Referring to Viceroy’s allegations against Vedanta, Supreme Court Justice P.S. Narasimha on Friday observed that it was not how international agencies should influence the Indian stock market. “Be it as it may, we are not going into the merits,” he said in his interim order.
The petition, filed by advocate Shakti Bhatia in August, urged that the Securities and Exchange Board of India, other regulators, and the corporate affairs ministry investigate Viceroy’s allegations of fraud, financial manipulations, price rigging, and corporate governance issues against Vedanta Group companies, including Hindustan Zinc Ltd and Vedanta Resources Ltd.
Vedanta Group has denied all the allegations, calling Viceroy’s report a “malicious combination of selective misinformation and baseless allegations to discredit the Group”.

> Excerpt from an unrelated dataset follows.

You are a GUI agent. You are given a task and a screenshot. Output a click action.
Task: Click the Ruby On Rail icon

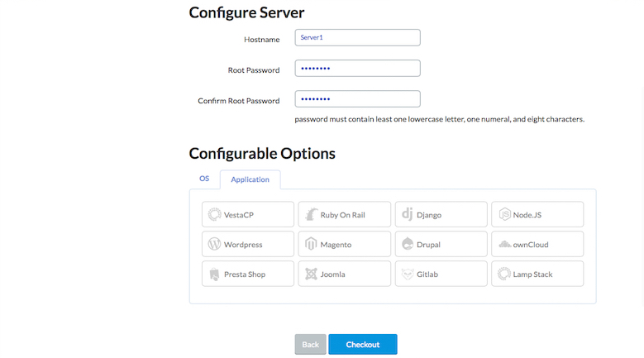310,215
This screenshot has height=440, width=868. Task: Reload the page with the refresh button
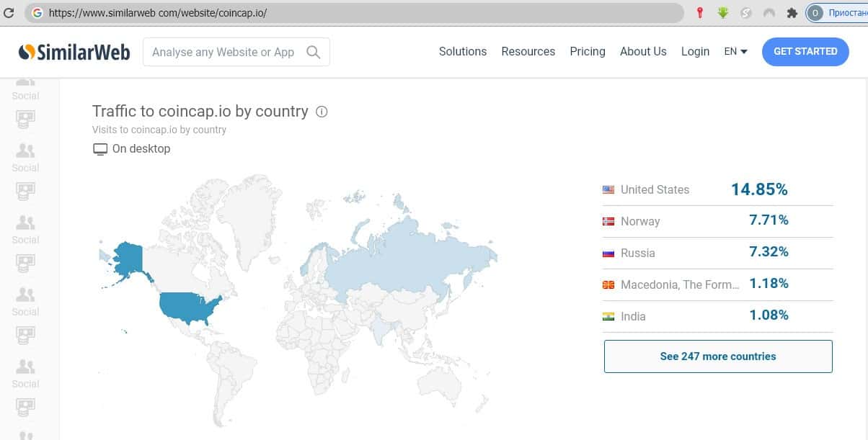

The petition added that Viceroy Research had submitted its findings to Sebi, the Reserve Bank of India, and the corporate affairs ministry but no action had been taken.
Viceroy Research, in an 87-page report released in July, accused Vedanta Resources, the group’s unlisted parent company, of having no significant operations of its own and relying on extracting cash from the Mumbai-listed Vedanta Ltd.
It also raised concerns about Vedanta and Hindustan Zinc, accusing them of making unauthorized foreign money transfers, evading regulations, underinvesting in their subsidiaries, taking on unsustainable debt, hiding liabilities, charging unfair brand fees, using opaque auditor networks, and having weak governance practices.
The short-seller also alleged that while Vedanta Resources chairman Anil Agarwal frequently announced ambitious plans in areas like semiconductors and nuclear power, most of those projects never materialized. Instead, according to Viceroy, the borrowed funds were allegedly diverted to the parent company.
The Viceroy-Vedanta episode was the second major instance after Hindenburg Research, another US short-seller, in January 2023 accused the Adani Group of financial misconduct, significantly hurting the stocks of the conglomerate’s listed companies.
Last month, Sebi cleared the Adani Group and its top executives in cases stemming from the Hindenburg allegations.